*** MATERIAL PROVIDED

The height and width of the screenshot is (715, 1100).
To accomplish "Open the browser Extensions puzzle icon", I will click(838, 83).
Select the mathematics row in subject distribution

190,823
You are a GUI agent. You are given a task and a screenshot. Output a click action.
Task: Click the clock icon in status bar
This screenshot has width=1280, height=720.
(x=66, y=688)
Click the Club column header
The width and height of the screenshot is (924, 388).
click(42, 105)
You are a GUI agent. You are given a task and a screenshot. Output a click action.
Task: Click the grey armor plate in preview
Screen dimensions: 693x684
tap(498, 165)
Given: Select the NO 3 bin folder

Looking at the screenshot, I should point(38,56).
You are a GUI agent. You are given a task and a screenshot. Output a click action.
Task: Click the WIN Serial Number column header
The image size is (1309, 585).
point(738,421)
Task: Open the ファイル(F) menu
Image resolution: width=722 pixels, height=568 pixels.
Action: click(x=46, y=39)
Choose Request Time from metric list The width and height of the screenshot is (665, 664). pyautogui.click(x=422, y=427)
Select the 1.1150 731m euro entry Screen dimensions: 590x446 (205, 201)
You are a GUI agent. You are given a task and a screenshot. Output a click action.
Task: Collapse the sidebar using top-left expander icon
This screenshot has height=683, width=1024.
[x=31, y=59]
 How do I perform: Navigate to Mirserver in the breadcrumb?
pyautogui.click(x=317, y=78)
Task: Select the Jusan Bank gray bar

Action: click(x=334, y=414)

******

### WHAT IS BEING ASKED:
The lines you need are those containing "header"; find them in the records and copy them.

### EXERCISE OUTPUT:
Click the Club column header
Task: Click the WIN Serial Number column header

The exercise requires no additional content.